NBA 2K15 review


Multiplayer: Yes

By Jon Denton.

Forget FIFA. One sports series has been leagues ahead of its competition for well over a decade and it’s finally getting the PC version it deserves. Like The Mailman Karl Malone, Visual Concepts’ startlingly beautiful NBA2K15 delivers another backboard-shattering slam-dunk, offering the kind of presentation, fluidity and authenticity that have been ever present for over a decade.

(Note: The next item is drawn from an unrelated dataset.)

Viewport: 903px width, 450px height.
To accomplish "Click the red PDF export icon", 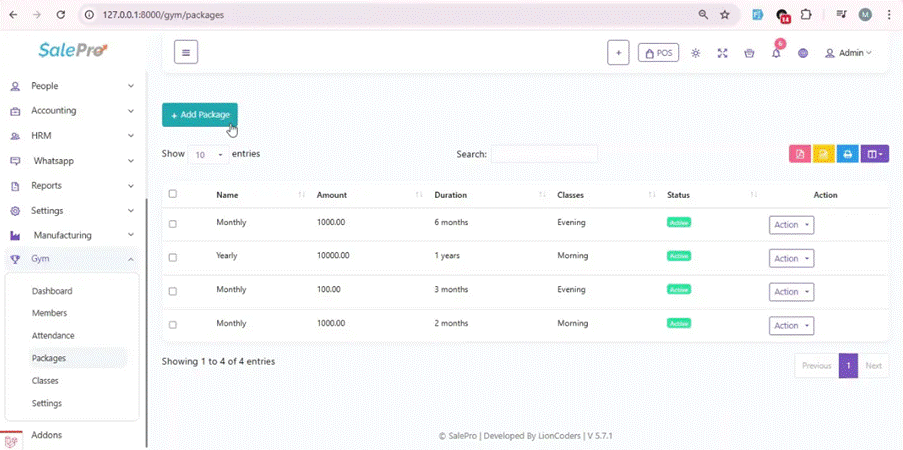I will pos(799,154).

This is the second iteration of the series’ ‘next-gen’ incarnation, after a gorgeous start last year on the new consoles. Play an exhibition game from the standard TV camera position, and you can do that thing where you call people into the room and say ‘look at this’. It’s no overestimation to say that, at a glance, NBA 2K15 looks real. With visuals cranked up to High (you’ll need a fair bit of grunt in your rig for this, so be warned) it’s a genuinely stunning looking videogame—picture perfect character models, world-class stadium lighting and best-in class animation.

It’s no overestimation to say that, at a glance, NBA 2K15 looks real.

The actual mechanics of basketball have been marvellous in this series for years, so the raw physical updates in the game engine are slight but still significant. You’ll notice new collision animations as players clatter into one another in the paint, a greater variety in bounce passes into the post (where the big lad stands near the basket, in other words), and improved smoothness when collecting the ball on the run. There are still instances where moving the ball around the perimeter can look a little awkward, but this is an engine making thousands of physics and AI calculations every second—you can forgive it the odd little uncanny valley stutter when everything else looks so splendid.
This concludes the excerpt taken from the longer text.